Chimeric Antigen Receptor T-Cell Therapy for the Community Oncologist

Abstract

: The field of cancer immunotherapy has rapidly progressed in the past decade as several therapeutic modalities have entered into the clinic. One such immunotherapy that has shown promise in the treatment of cancer is the use of chimeric antigen receptor (CAR)-modified T lymphocytes. CARs are engineered receptors constructed from antigen recognition regions of antibodies fused to T-cell signaling and costimulatory domains that can be used to reprogram a patient's T cells to specifically target tumor cells. CAR T-cell therapy has demonstrated sustained complete responses for some patients with advanced leukemia, and a number of CAR therapies are being evaluated in clinical studies. CAR T-cell therapy-associated toxicities, including cytokine release syndrome, macrophage activation syndrome, and tumor lysis syndrome, have been observed and effectively managed in the clinic. In patients with significant clinical responses, sustained B-cell aplasia has also been observed and is a marker of CAR T-cell persistence that might provide long-term disease control. Education on CAR T-cell therapy efficacy and safety management is critical for clinicians and patients who are considering this novel type of treatment. In the present report, the current landscape of CAR T-cell therapy, the effective management of patients undergoing treatment, and which patients are the most suitable candidates for current trials are discussed.
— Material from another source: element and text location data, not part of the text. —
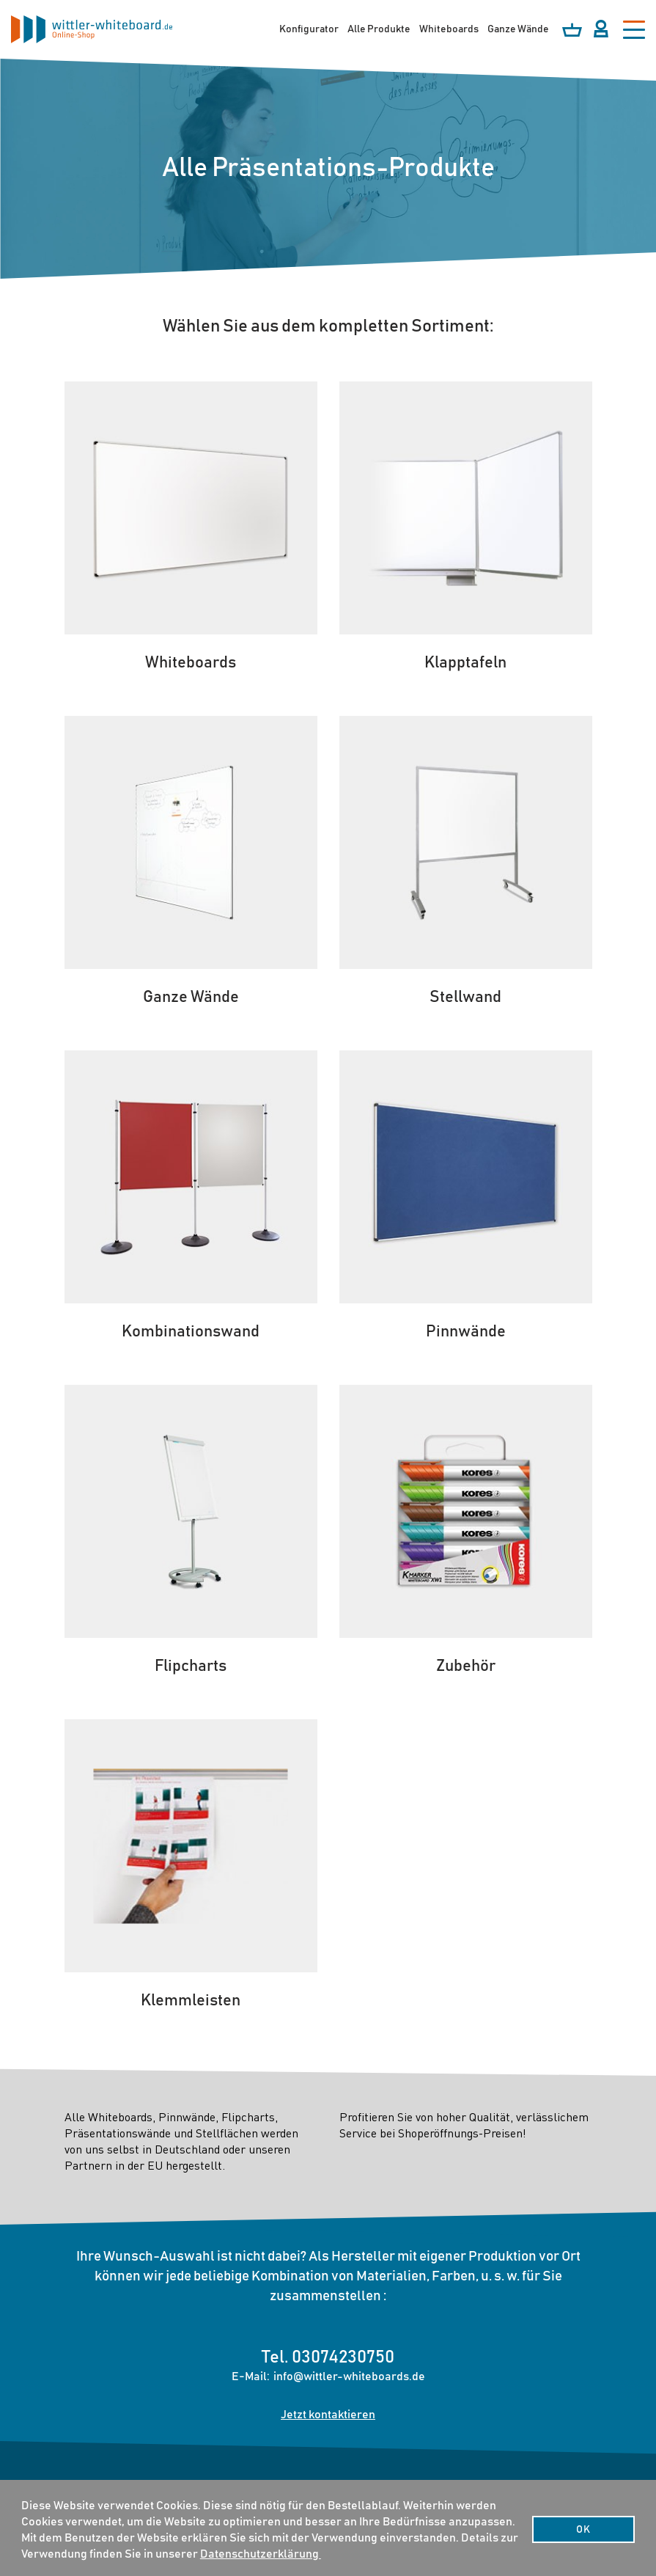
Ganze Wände (518, 29)
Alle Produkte (378, 29)
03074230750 (343, 2357)
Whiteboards (449, 29)
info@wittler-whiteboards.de (349, 2376)
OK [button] (583, 2530)
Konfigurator (309, 29)
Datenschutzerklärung (260, 2554)
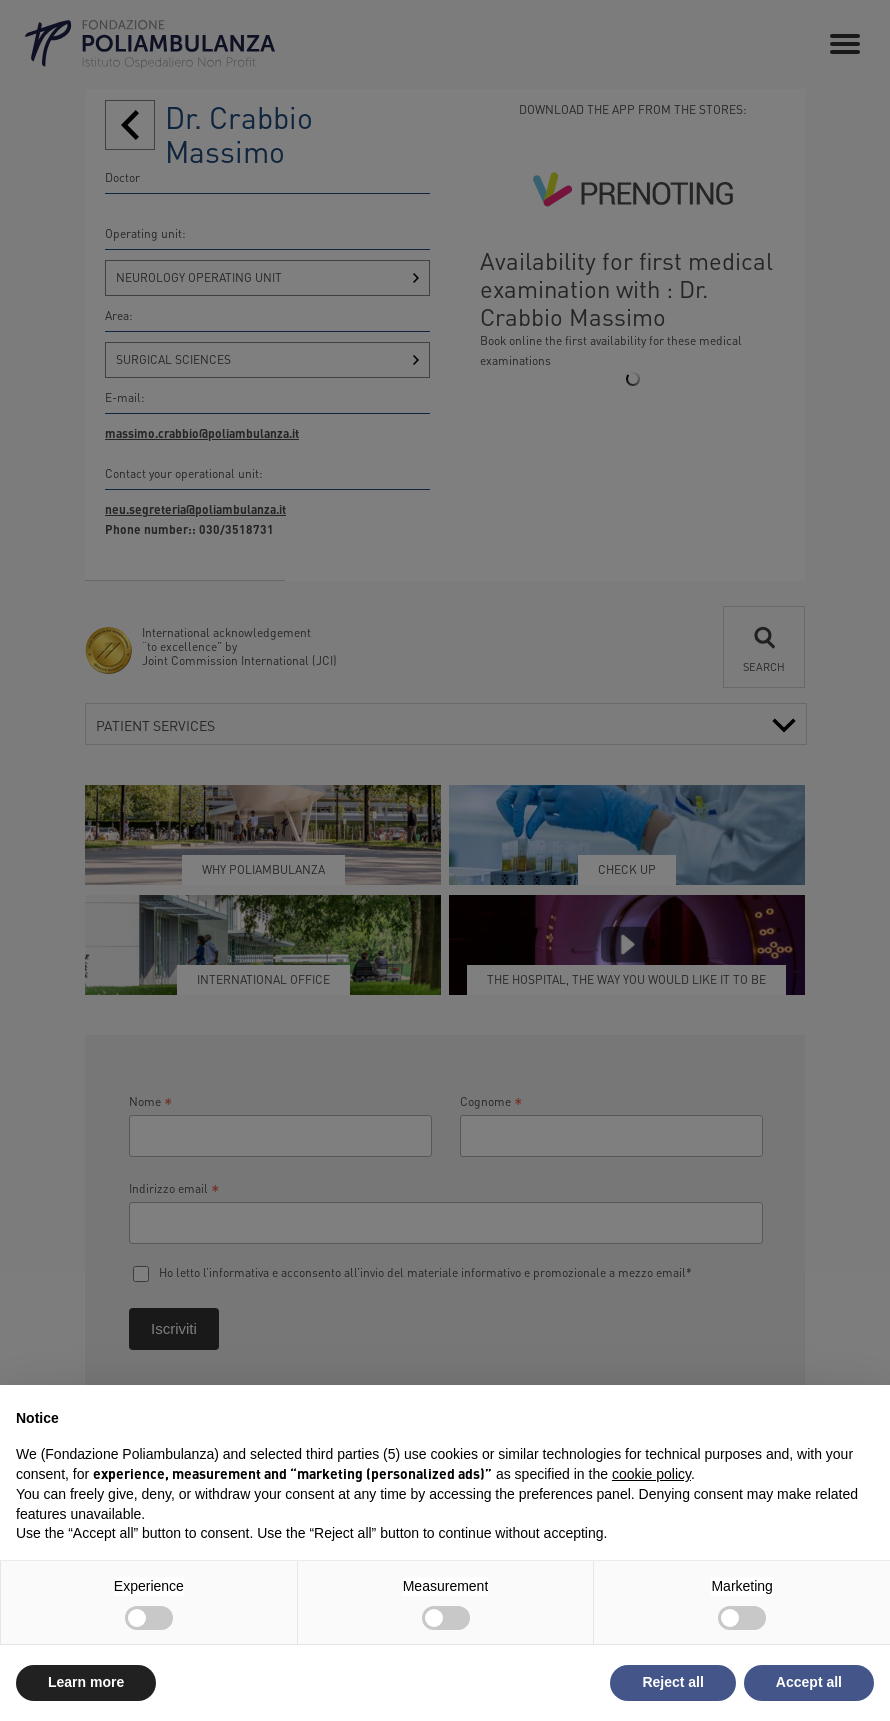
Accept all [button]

Implications for practice: The present report describes the current status of chimeric antigen receptor (CAR) T lymphocytes as an immunotherapy for patients with relapsed or refractory B-cell malignancies. CAR T cells targeting CD19, a protein expressed on many B-cell malignancies, typically induce high complete response rates in patients with B-cell leukemia or lymphoma who have very limited therapeutic options. Recent clinical trial results of CD19 CAR T-cell therapies and the management of CAR T-cell-associated adverse events are discussed. The present report will therefore inform physicians regarding the efficacy and safety of CAR T cells as a therapy for B-cell malignancies.

Keywords: Antigen receptors; Immunotherapy; Leukemia; T lymphocytes.

Figure 1.

CAR structure. Abbreviations: APC, antigen-presenting cell; CAR, chimeric antigen receptor; mAb, monoclonal antibody; MHC, major histocompatibility complex; scFv, single-chain variable fragment; TCR, T-cell receptor.

Figure 2.

Mechanism of action of CAR-modified T cells. Abbreviations: AP-1, activator protein 1; CAR, chimeric antigen receptor; Fas-L, Fas ligand; IFN-γ, interferon-γ; IL-2, interleukin-2; LAT, linker of activated T cells; MTOC, microtubule-organizing center; NFAT, nuclear factor of activated T cells; NF-κB, nuclear factor κ-light-chain-enhancer of activated B cells; P, phosphate group; ZAP70, ζ-chain-associated protein kinase 70.

Figure 3.

Overview of CTL019 therapy in the clinic.